Début de la trêve hivernale 2015-2016 des expulsions

Les locataires menacés d’expulsion peuvent souffler. La trêve hivernale, période durant laquelle il est en principe interdit de déloger un locataire, a débuté le mercredi 1er novembre 2017. Elle se terminera cinq mois plus tard, le 1er avril 2018. Pour les propriétaires, cela signifie que même si une procédure d’expulsion locative en cours se conclut avant le 1er avril prochain, ils devront quand même patienter avant de voir l’occupant quitter les lieux. La suspension des expulsions n’a en revanche pas de conséquence sur les résiliations de bail, toujours possibles à cette période de l’année.

Il existe par ailleurs quelques exceptions à la trêve hivernale. En toute logique, les habitants d’un immeuble faisant l’objet d’un arrêté de péril ne peuvent pas invoquer cette protection pour rester sur place. De même, la loi permet une expulsion en hiver si le locataire dispose d’une solution de relogement adaptée à sa situation familiale.

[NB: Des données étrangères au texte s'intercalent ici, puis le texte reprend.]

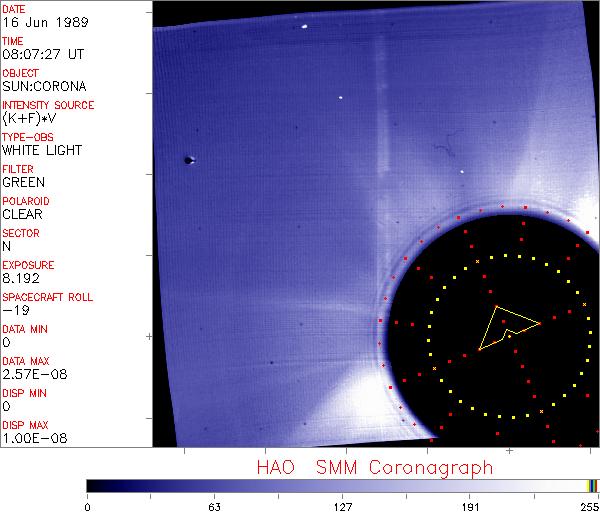Select the spacecraft roll value '-19'
This screenshot has height=512, width=600.
(14, 310)
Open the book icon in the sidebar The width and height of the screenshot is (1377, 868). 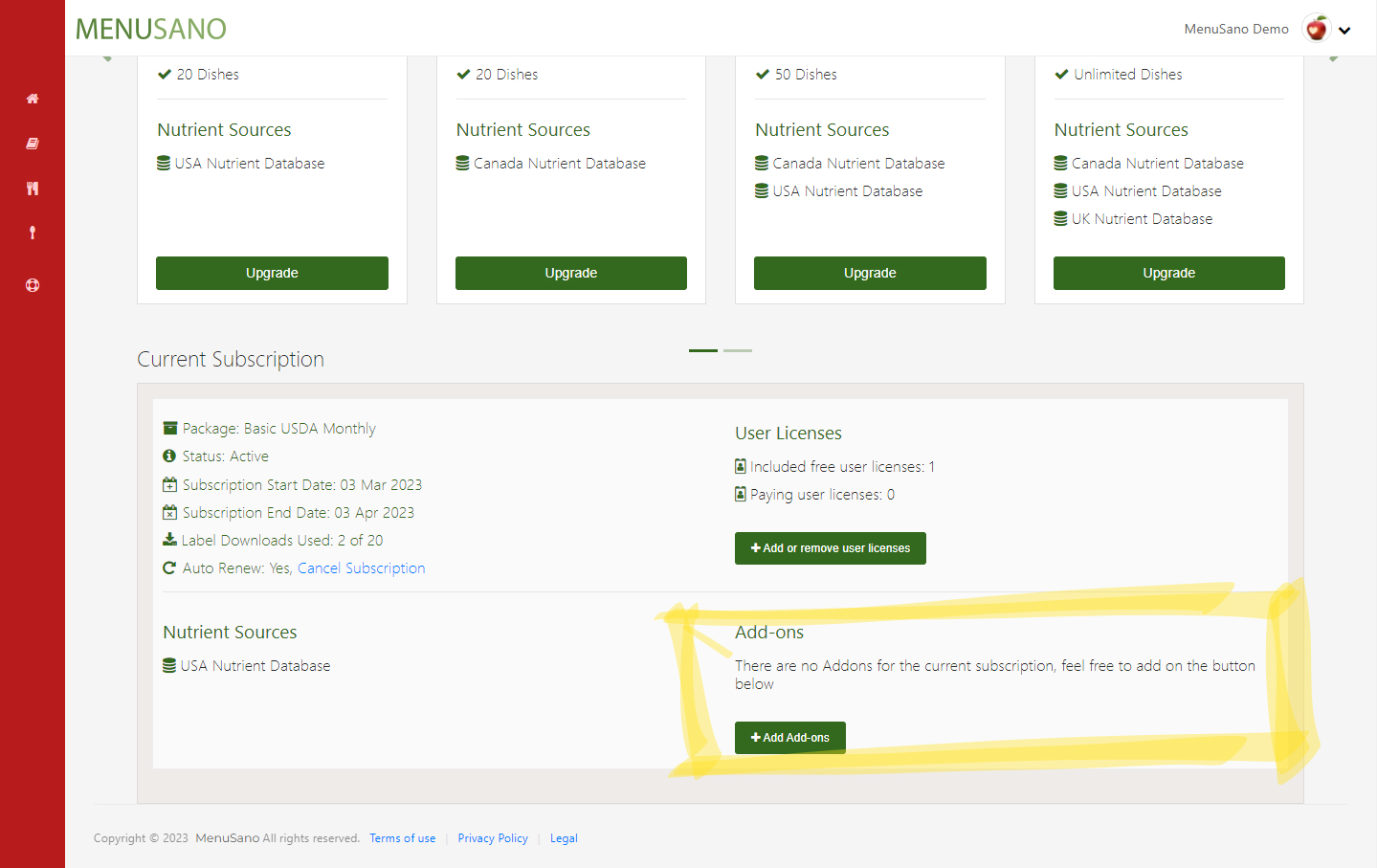pyautogui.click(x=33, y=144)
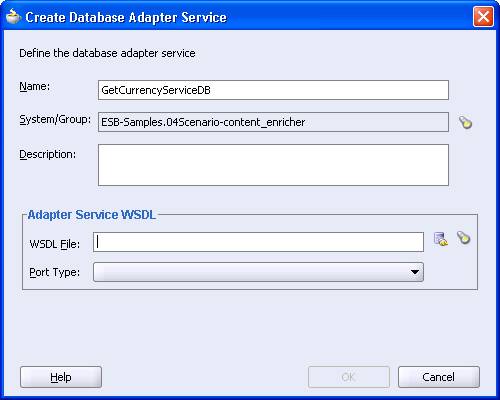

Enfin, les squatteurs représentent un cas particulier : ils sont théoriquement couverts par la trêve hivernale mais « le juge peut supprimer le bénéfice [du sursis des expulsions] lorsque les personnes dont l’expulsion a été ordonnée sont entrées dans les locaux par voie de fait », indique l’article L412-6 du code des procédures civiles d’exécution. Pour rappel à ce propos, une loi entrée en vigueur en juin 2015 facilite désormais l’expulsion des squatteurs, notamment lorsque l’occupation illégale est remarquée plusieurs semaines après l’effraction initiale.

La fondation Abbé Pierre dénonce une « hausse alarmante » des expulsions

La trêve hivernale 2017-2018 devrait s’avérer salutaire pour plusieurs milliers de personnes, dans un contexte de recrudescence des expulsions. Dans un communiqué daté du 26 octobre 2017, la fondation Abbé Pierre dénonce une hausse de 140% des expulsions en 15 ans. « En 2016, le nombre de ménages expulsés avec le concours de la force publique a encore battu un triste record en s’élevant à 15 222 ménages. […] Autant de situations de grande détresse pour ceux qui se retrouvent à la rue ou mal-logés après une expulsion. Une menace et une réalité qui n’épargnent pas les personnes reconnues prioritaires au titre du Droit au logement opposable (Dalo), de plus en plus nombreuses à être expulsées, au mépris total de la loi », ajoute-t-elle.